Il y a quelques semaines, c’était le centenaire de la Déclaration Balfour (2 novembre 1917), par laquelle la puissance britannique promettait à l’Organisation sioniste mondiale un territoire peuplé d’Arabes (et de quelques Juifs), pour l’établissement d’un « foyer national juif » en Palestine. Les malheurs qu’avaient traversés les Juifs, depuis les pogroms en Russie, l’affaire Dreyfus, la montée de l’antisémitisme en Europe, finirent de convaincre plusieurs chancelleries européennes de donner de l’importance au projet de Theodor Herzl, père du sionisme. On parlait à l’époque d’État, de peuple, d’histoire, de nation, de sécurité.

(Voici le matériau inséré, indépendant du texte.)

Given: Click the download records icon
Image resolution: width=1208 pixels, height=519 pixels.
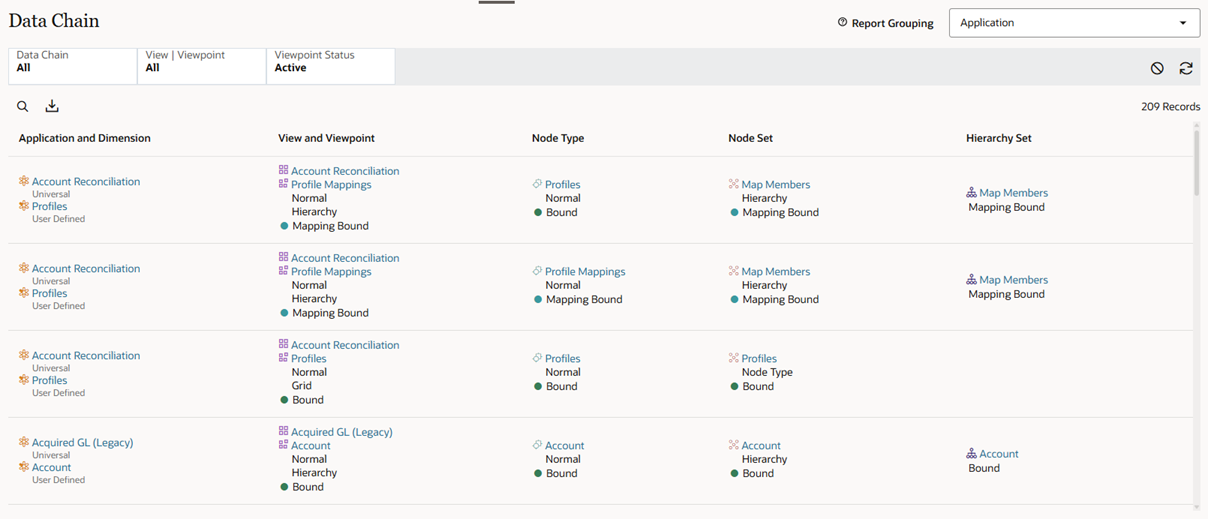Looking at the screenshot, I should (52, 107).
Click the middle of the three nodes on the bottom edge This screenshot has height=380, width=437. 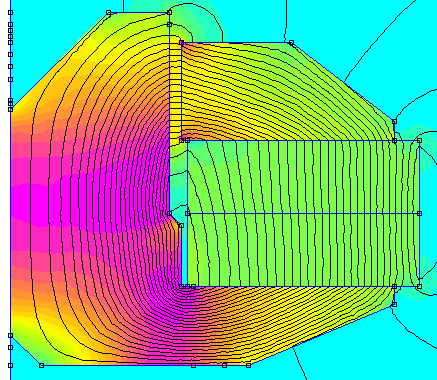[224, 366]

À l’origine, le sionisme était un mouvement politique laïc. Il n’était nullement question, à part la création d’un foyer juif en Palestine, de donner une connotation religieuse à l’État hébreu, voire de faire du nationalisme religieux le fer de lance de la politique de cet État. Herzl séparait bien les deux. D’ailleurs, la priorité sécuritaire était selon lui davantage liée à l’approvisionnement énergétique et alimentaire, qu’à construire un pays qui se rapprocherait de manière utopique de l’Eretz-Israël des saintes écritures. C’est pourtant cet objectif-là qui, depuis près de quarante ans, c’est imposé en Terre sainte, et ce dans un contexte mondial qui lui donne un large écho : les sociétés contemporaines sont envahies par le religieux, tout comme il en va du retour des nationalismes. En Israël, c’est un « nationalisme religieux » qui a pris le dessus : sécuriser le pays, l’agrandir, et se prémunir d’un quelconque État palestinien aux frontières, lequel constituerait un danger potentiel pour l’avenir du pays.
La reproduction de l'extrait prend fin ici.